RECORDS

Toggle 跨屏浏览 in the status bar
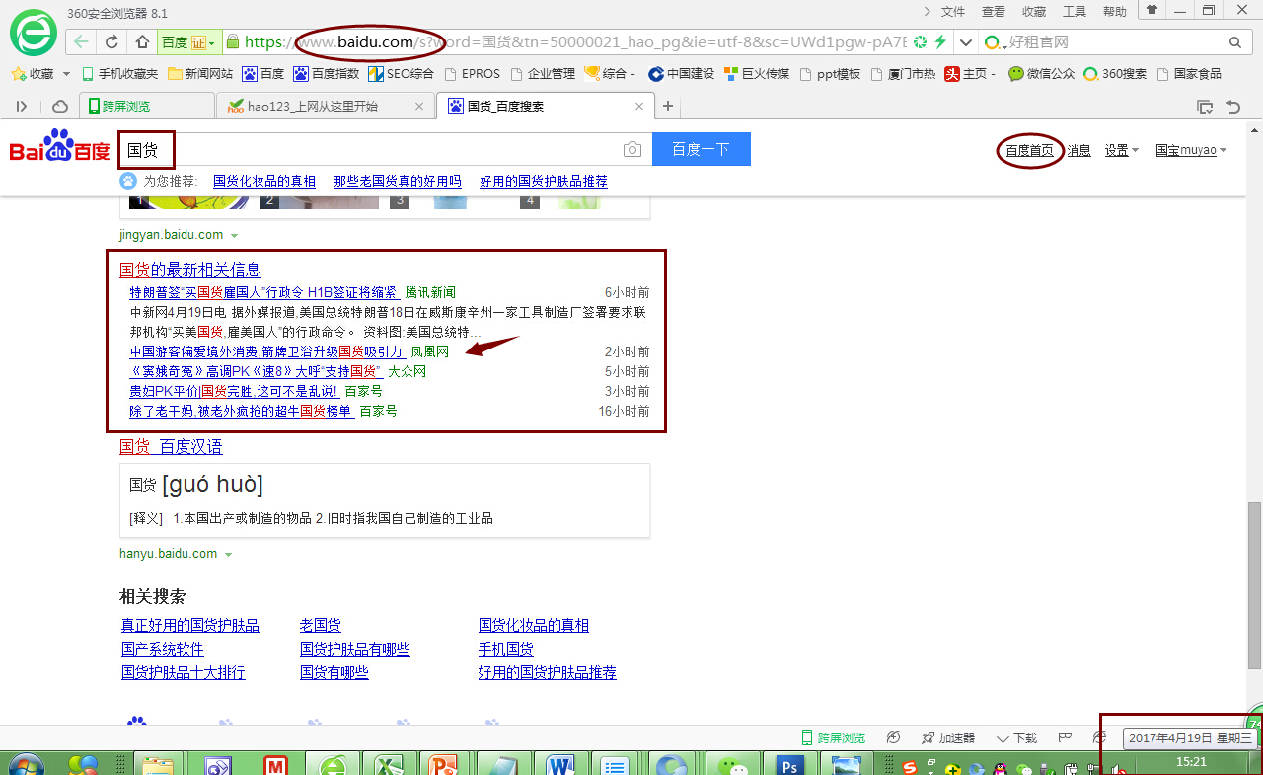1263x775 pixels. [833, 737]
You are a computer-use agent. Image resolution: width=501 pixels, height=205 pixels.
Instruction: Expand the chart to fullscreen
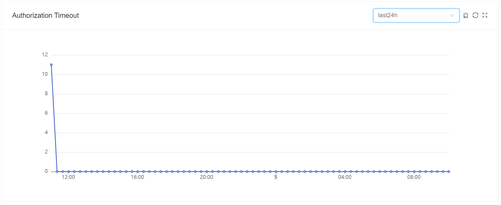[x=485, y=15]
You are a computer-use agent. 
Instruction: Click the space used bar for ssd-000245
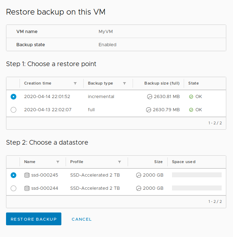click(x=196, y=175)
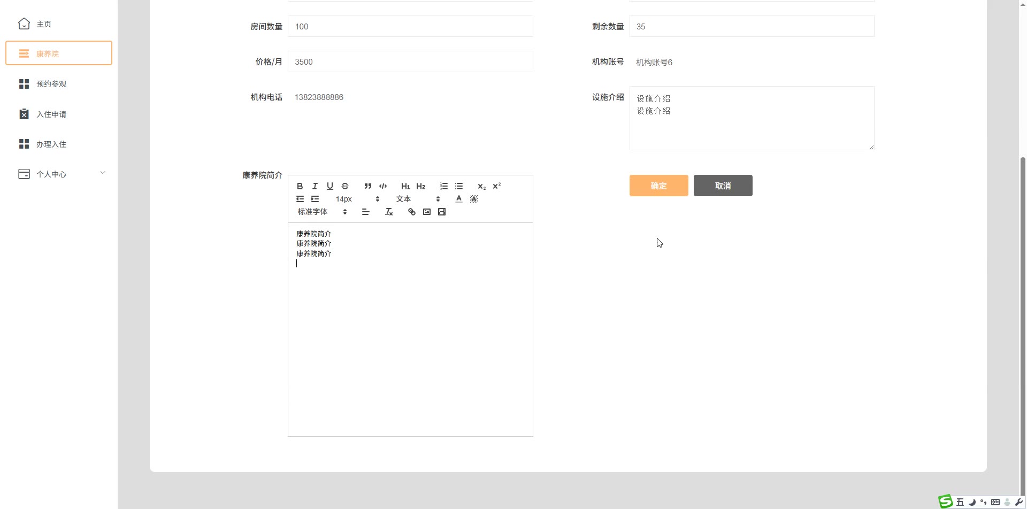This screenshot has width=1027, height=509.
Task: Open the text color picker
Action: 459,199
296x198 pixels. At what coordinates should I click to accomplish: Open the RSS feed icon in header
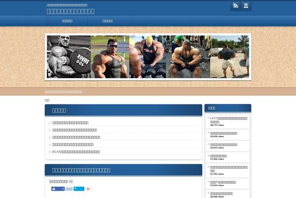pos(236,6)
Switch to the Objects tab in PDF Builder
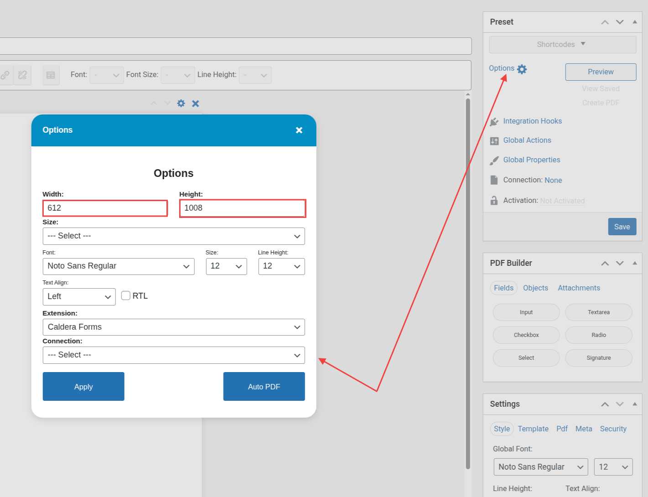 [x=535, y=288]
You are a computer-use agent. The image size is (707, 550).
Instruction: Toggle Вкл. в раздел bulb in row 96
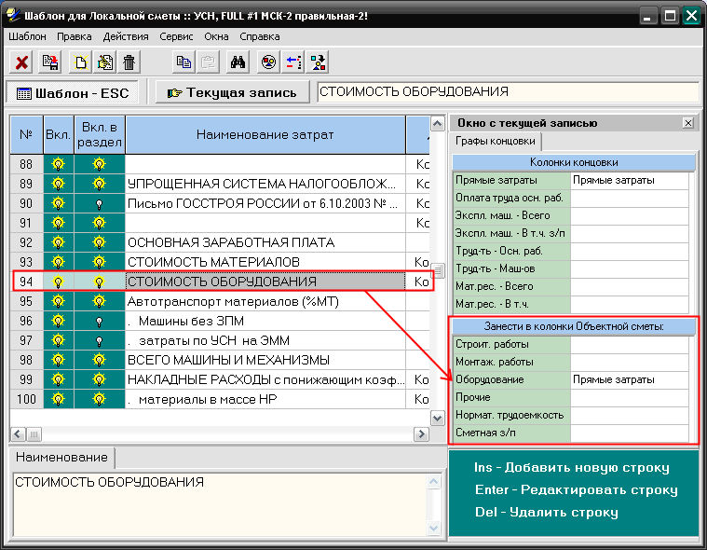click(x=99, y=321)
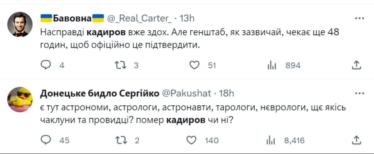This screenshot has height=154, width=374.
Task: Open the 13h timestamp link
Action: 187,18
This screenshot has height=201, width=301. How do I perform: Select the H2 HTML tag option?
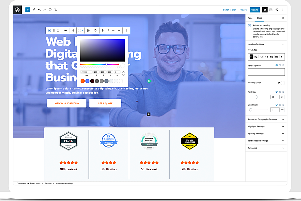(x=256, y=57)
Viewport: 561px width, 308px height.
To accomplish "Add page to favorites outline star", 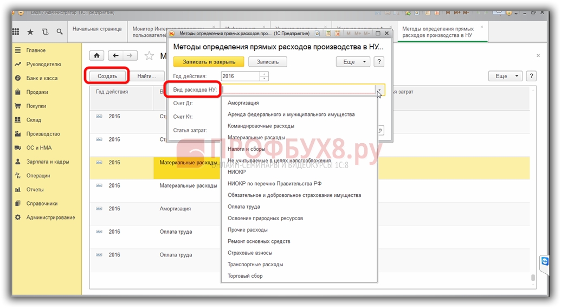I will tap(149, 56).
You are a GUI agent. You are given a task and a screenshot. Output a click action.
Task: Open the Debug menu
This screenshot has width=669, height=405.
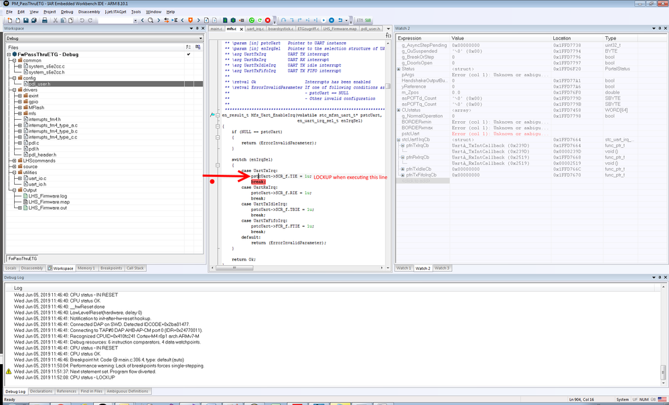pos(66,11)
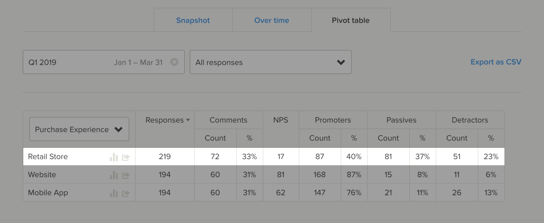Image resolution: width=544 pixels, height=223 pixels.
Task: Click share icon in Website row
Action: point(126,175)
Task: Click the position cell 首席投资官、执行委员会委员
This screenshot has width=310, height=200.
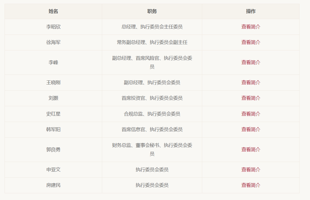Action: point(152,98)
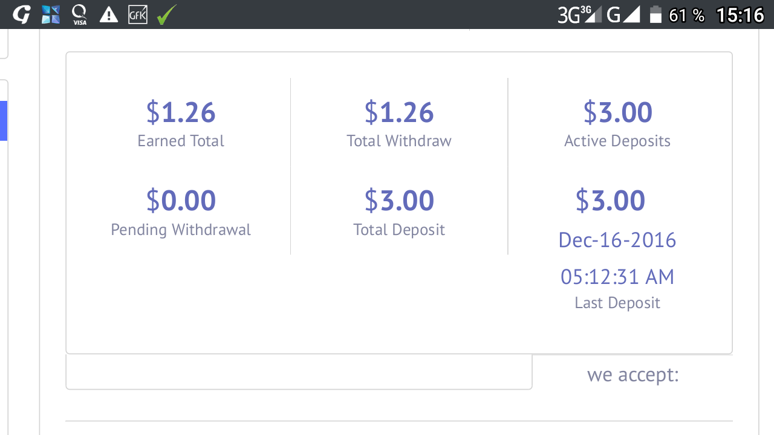Viewport: 774px width, 435px height.
Task: Click the Total Withdraw $1.26 amount
Action: tap(399, 112)
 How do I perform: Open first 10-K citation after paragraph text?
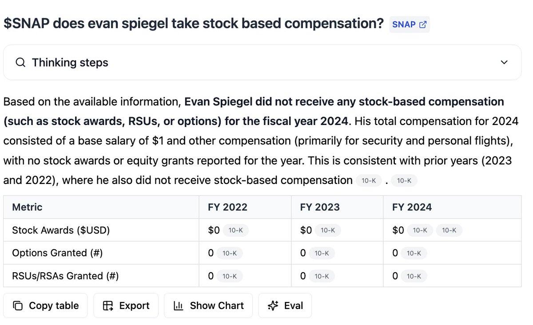point(369,180)
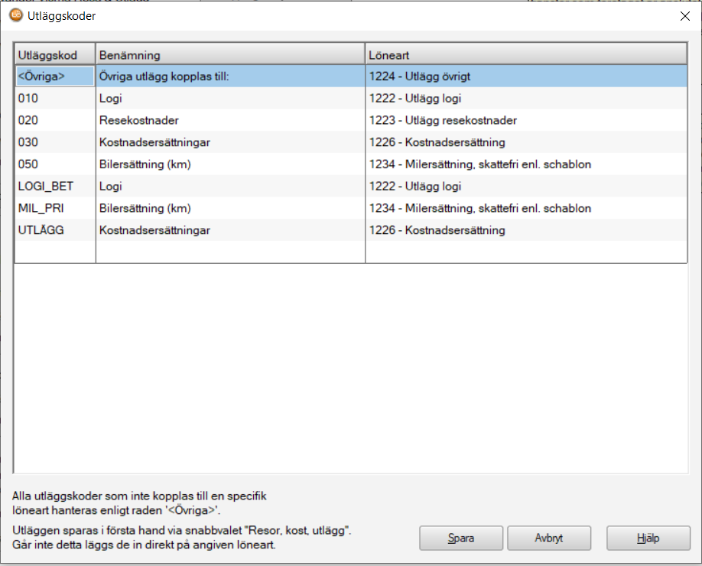Click the empty new-row Utläggskod cell
The image size is (702, 566).
pos(55,252)
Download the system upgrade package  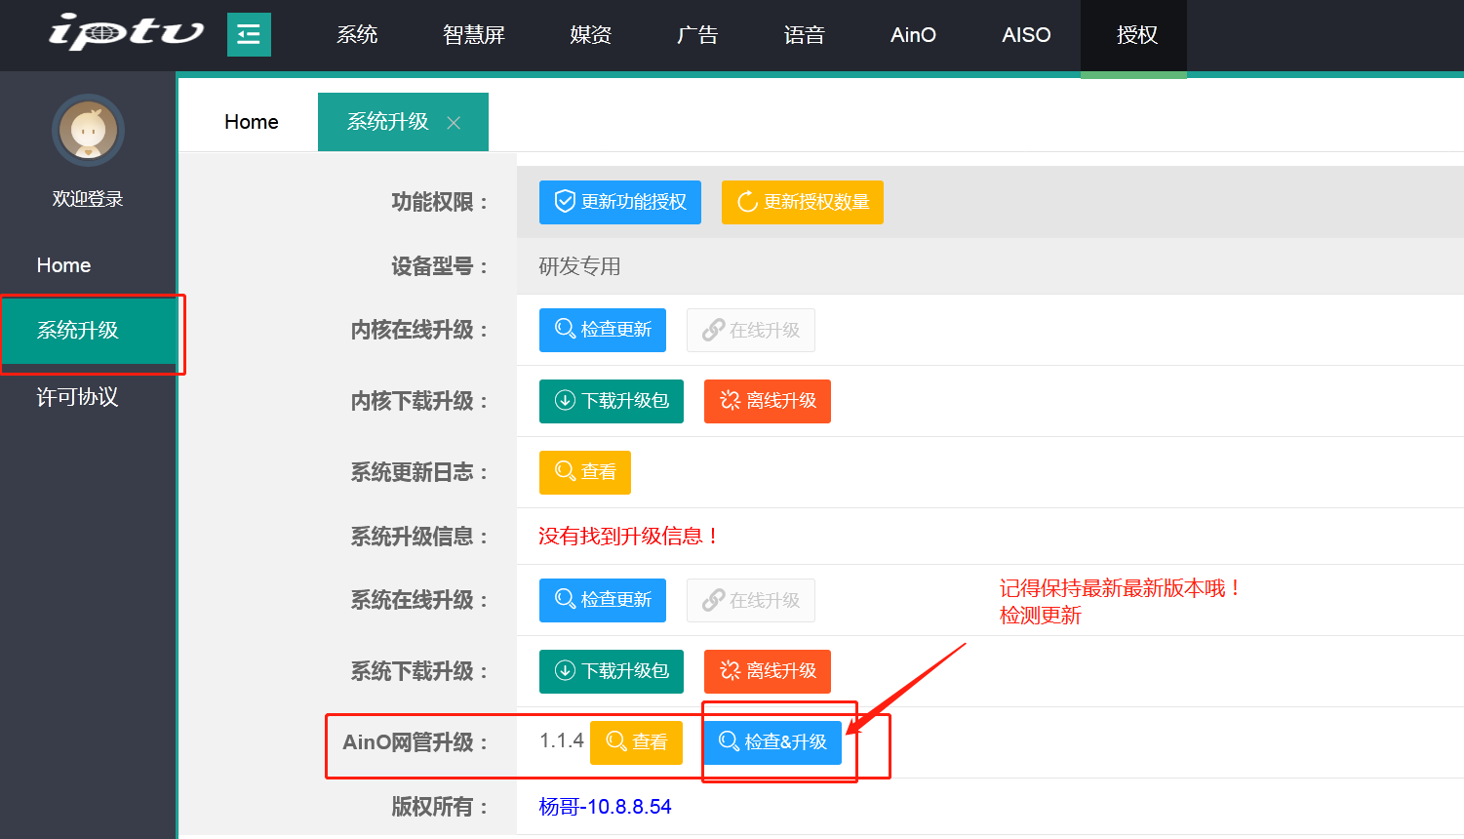611,671
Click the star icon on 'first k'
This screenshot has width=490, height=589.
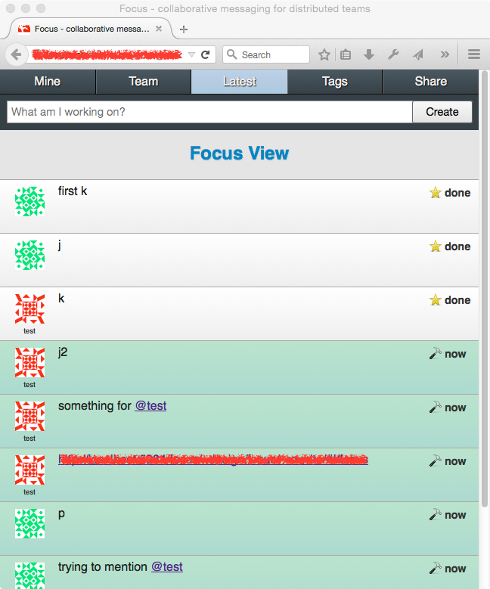[435, 193]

ACTIVITY
In how many lines of the data does the word "agent" appear? Respond with the number and nothing more.

TASK SOLUTION
4